I've done this type of thing before. A 550gb image is very slow and 
difficult to manage. Ideally your VM is as small as possible. Here are some 
strategies I've used in the past:

- Use fixtures or test data so you don't copy the real database.
- Use a sample of the dataset so you don't copy the entire database.
- Host the database on a centrally-managed server, connect from the VM. You 
can create a different database for each dev, or share one for multiple 
developers. Linked clones 
<https://www.vmware.com/support/ws55/doc/ws_clone_overview.html#wp1028798> 
can make this even easier.
- As a last resort: Host the database on the developer host OS, connect 
from inside the VM. This means the dataset is not copied twice.

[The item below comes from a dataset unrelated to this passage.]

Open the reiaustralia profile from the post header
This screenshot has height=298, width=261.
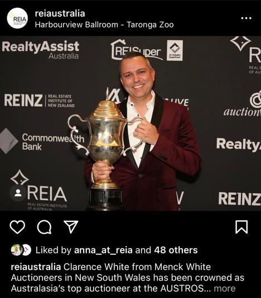[60, 13]

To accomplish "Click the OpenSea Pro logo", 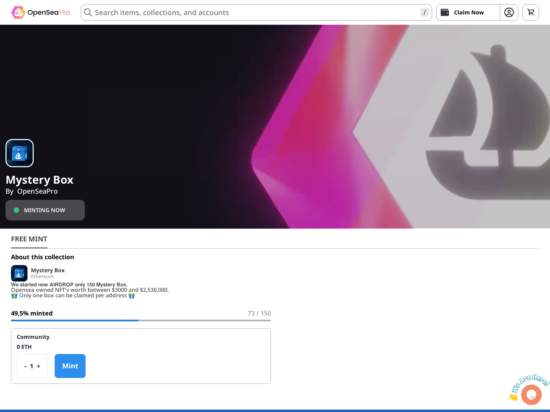I will [x=41, y=12].
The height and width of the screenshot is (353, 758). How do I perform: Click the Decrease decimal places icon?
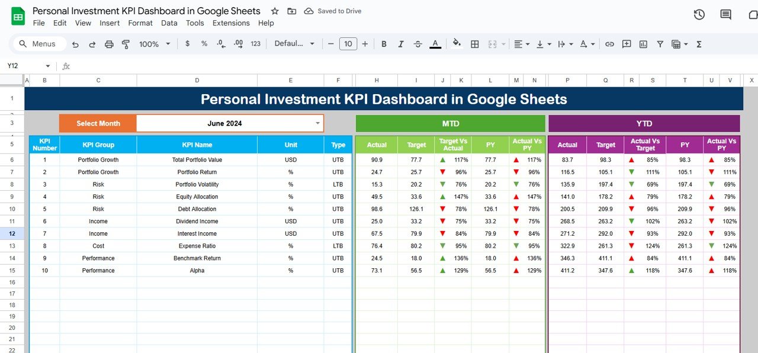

>From my experience it's almost always preferable to use a sample or fixture 
of the data rather than use a full production dataset. There are at least a 
few reasons for this:

- Smaller datasets are much faster to copy and manage. There is less time 
waiting so developers are more productive.
- Full production datasets often have personally-identifiable or 
confidential information like email addresses, ip addresses, etc. If a 
developer's computer is lost or stolen, data goes with it. Using a sample 
dataset protects against data leakage.

Cheers!

Chris

On Monday, July 20, 2015 at 1:21:47 AM UTC-7, Yogesh Rananavare wrote:
>
> Hi, 
>
> We are creating a database vagrant image which loads database environment 
> for developers.
> Currently the size of the Virtual Box image is 550 GB. 
> When we create a Vagrant Image and try to import it would copy this 550 GB 
> image from the source. 
> Then when we Vagrant up it would explode the box file and consume another 
> 550 GB. 
> The challange is that we have 1 TB hdd for developer, importing such a big 
> box file creates redundancy and consumes more than 1TB of disk space. 
> Is there any alternative so that it doesn't store the box file on disk.
>
> PS: We plan to sharing this box file via shared folder on network.